I am writing this around the middle of February and I am thinking this is just about the time that many of the New Years resolutions have lost their momentum and people who were intent on making changes in their lives begin to settle back into the couch and turn on the TV. I find a similarity in the stair climbing events that I enjoy participating in. I see newbie stair climbers start the race and hit the bottom of the steps flying up the stairs and whooping with excitement, I think to myself that I will be seeing them again and sure enough about the 30th floor they are standing to the side, hands on their knees with their chest heaving trying to get more air. The problem is they didn’t respect the course they were running and completely underestimated the endurance and demands of the event. Stair climbing like all endurance events is about getting into the right pace and rhythm that gives the best sustainable progress. I like to save my WOOO HOOO for the top of the stairs to celebrate finishing the climb well.

I have a friend I train with that that has been running marathons for decades. He has been preparing for a 100 mile ultra marathon for months, during our training sessions he told me his plan is to actually start by walking the first couple of miles then go into a slow run. Can you imagine being an accomplished runner starting a race you have been training for by walking and allowing the field to get away from you! I believe the man is wise because he knows how demanding the course he is about to run will be to complete. Everyone feels good at the start of the race  the key is to find a sustainable pace that will get you to the finish!

 

I have people tell me with excitement that they lost 15 pounds last month and I encourage them to stay on it. I sometimes think that their excitement is similar to the whoops of the inexperienced stair climbers hitting the first few floors of a skyscraper. Making changes to you physical condition is a much longer more demanding process than a hundred mile run or climbing a building. I am convinced that if most people took on the task of walking from New York City to Los Angeles in the same way they tried to make changes to their bodies they would sprint the first 100 yards, jog the next mile, walk for a while then quit before they left the city limits.

 

I believe one of the keys to making changes to your body, strength and fitness level is to balance your effort and progress with sustainability. Do you want to make improvements to your life and health? Do you want it bad enough to do it very slowly? What is important is not how you eat for a day or a week, it is how you will eat for the next several years that is important. Having a great workout is not great if you make yourself so sore or are so overwhelmed that you stop exercising a week later. Don’t misunderstand that I believe you should not stretch yourself to do more, better and different things with nutrition and exercise, you just need to be very careful to protect good habits that you develop and keep what you are doing sustainable.

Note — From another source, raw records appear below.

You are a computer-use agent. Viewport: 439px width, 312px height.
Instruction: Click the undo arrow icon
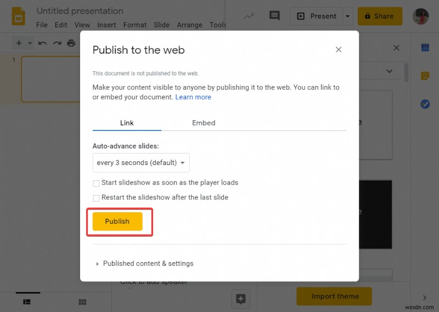[x=43, y=43]
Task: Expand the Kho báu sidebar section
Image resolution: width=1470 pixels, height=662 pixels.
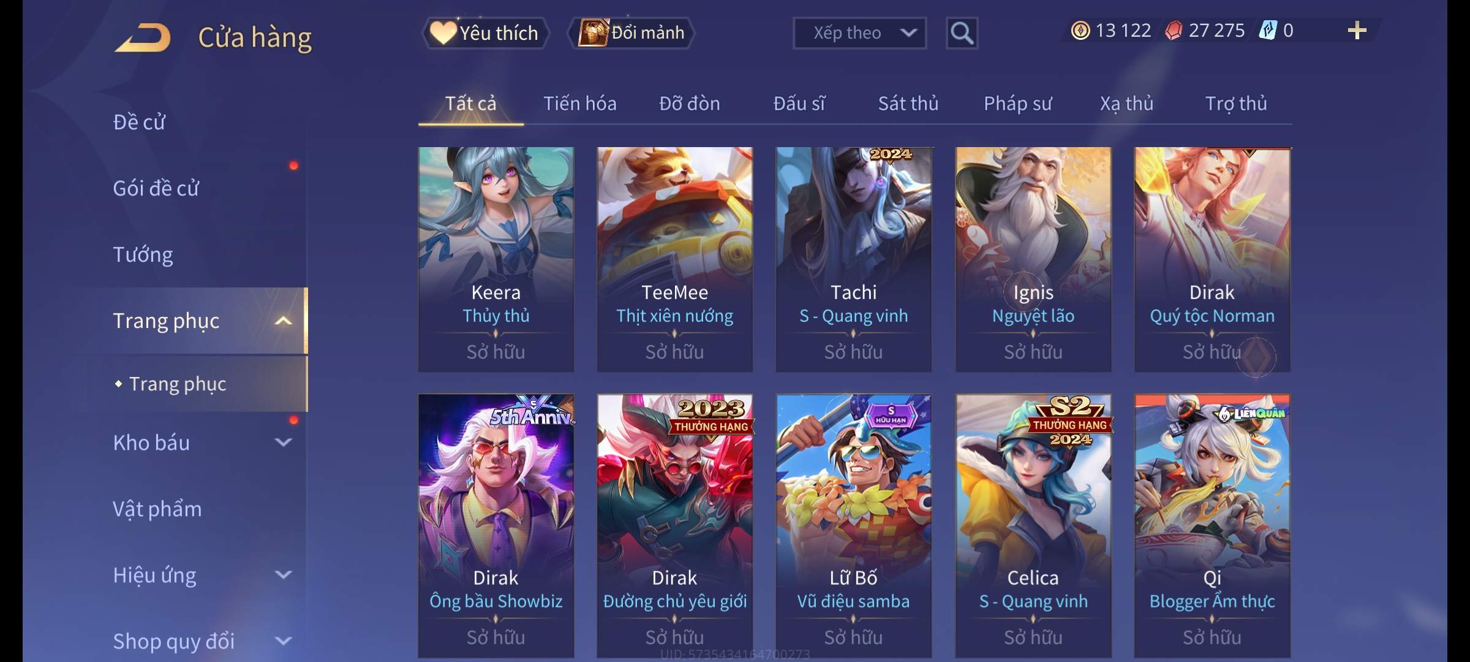Action: (283, 442)
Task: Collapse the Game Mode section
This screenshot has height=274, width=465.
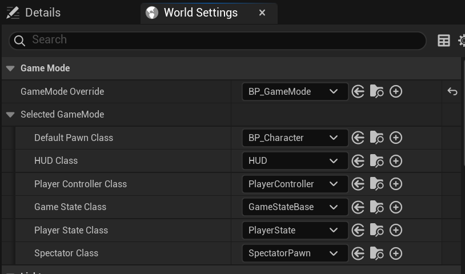Action: (10, 69)
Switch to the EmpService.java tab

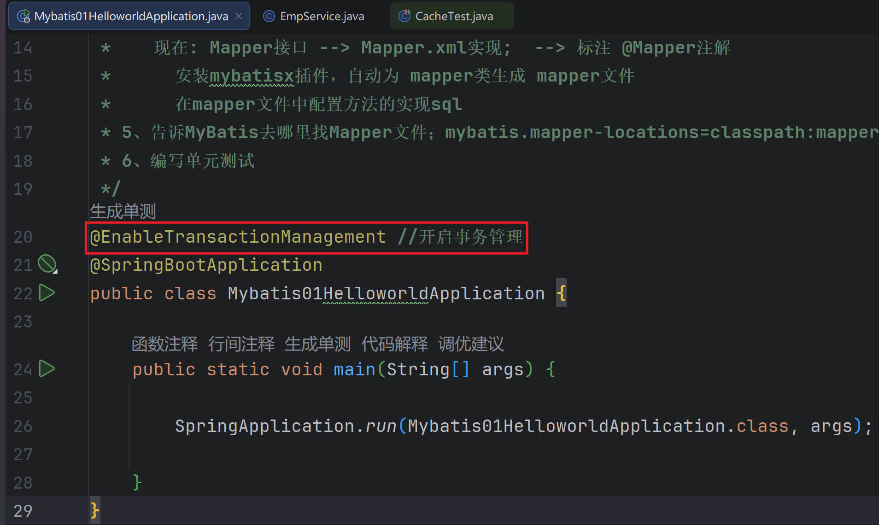322,17
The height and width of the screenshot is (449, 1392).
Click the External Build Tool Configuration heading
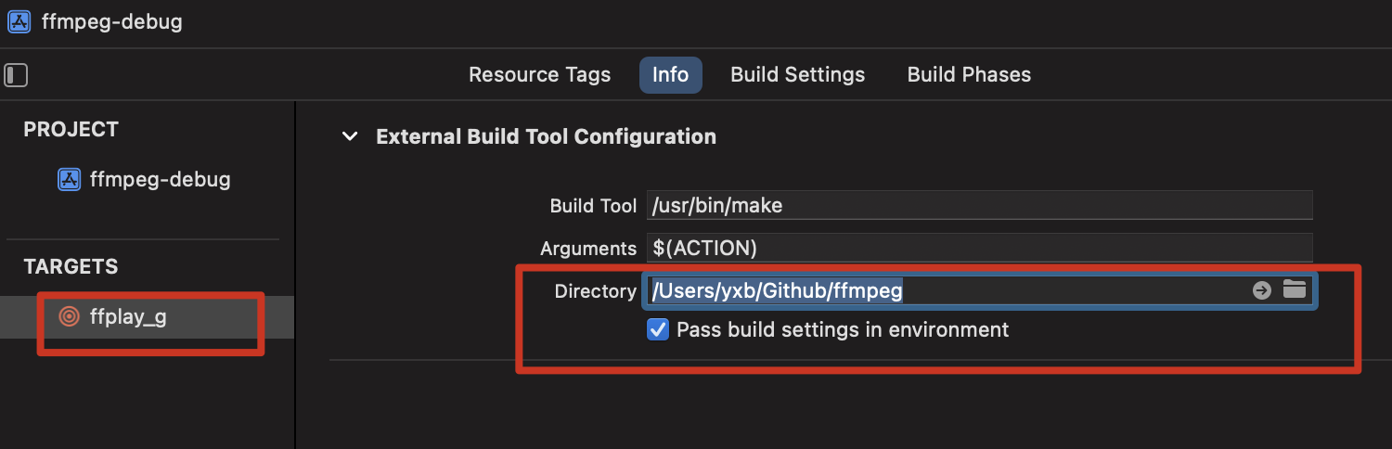(546, 136)
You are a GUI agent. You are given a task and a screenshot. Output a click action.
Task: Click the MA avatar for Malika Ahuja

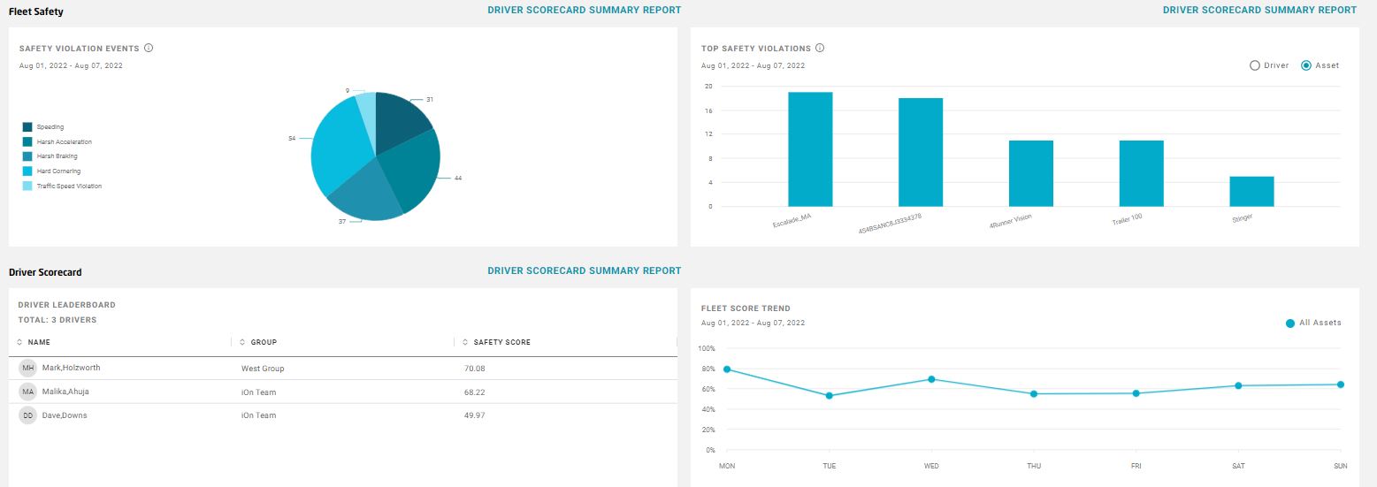pos(28,392)
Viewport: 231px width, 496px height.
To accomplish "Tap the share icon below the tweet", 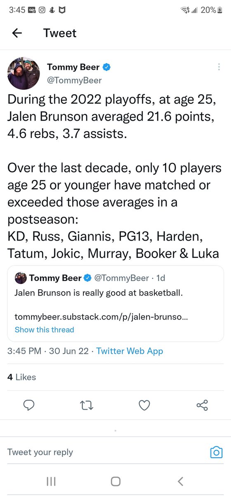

I frequently ask myself “Can I do this the rest of my life?” If the answer is yes I keep on doing it and start looking for a little more.

 

Two years ago bringing the groceries into the house or going up 15 steps would make me breath hard. I weighed 340 pounds and did nothing for exercise. Today I will climb up and down as many as 10,000 stairs in a workout and will go up and down 3,000 stairs routinely. I got from where I was to where I am by starting very slowly, doing ridiculously easy workouts and making very small changes to my exercise habits over a long period of time. Our bodies are amazing in their ability to adapt to the environment they are put in. If we sit on the couch, watch TV and eat bon bon’s our body will get really good at doing that. If we walk, swim, cycle, run, climb, ski or lift our bodies will adapt and get really good at that in time. We can not control the rate of change of our bodies but we can choose the  environment we put our bodies in (on the couch or exercising), and we can also control how slowly and carefully we make the changes.